>> begin RECORD EXTRACTS

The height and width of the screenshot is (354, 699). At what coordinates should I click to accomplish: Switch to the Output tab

>> end RECORD EXTRACTS
>> begin RECORD EXTRACTS

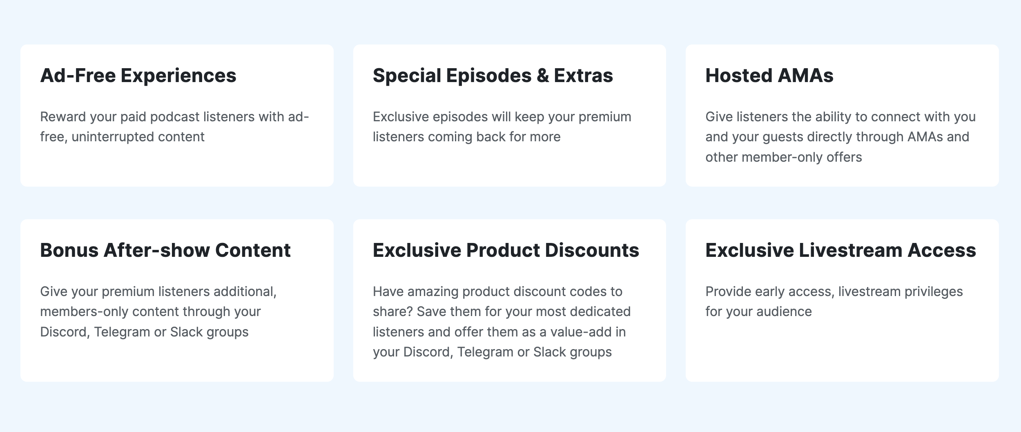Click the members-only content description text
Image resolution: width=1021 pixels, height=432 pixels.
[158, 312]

>> end RECORD EXTRACTS
>> begin RECORD EXTRACTS

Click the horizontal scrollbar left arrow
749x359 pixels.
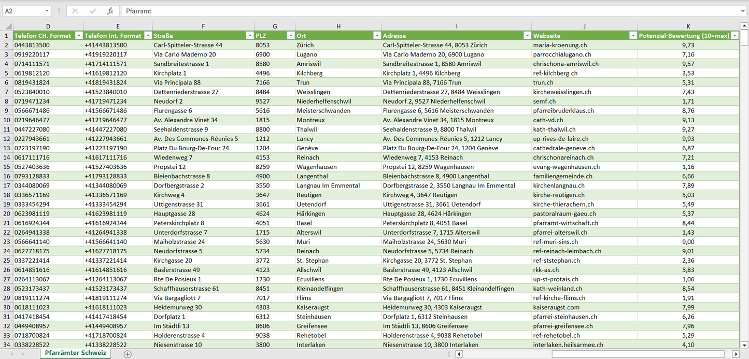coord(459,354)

>> end RECORD EXTRACTS

__STATED TASK__: Arrange the rows from the line with "Click the horizontal scrollbar left arrow" to the line with "coord(459,354)" as a numbered list, skipping blank lines and leaving out the pictures.

__ANSWER TO THE EXERCISE__:
1. Click the horizontal scrollbar left arrow
2. 749x359 pixels.
3. coord(459,354)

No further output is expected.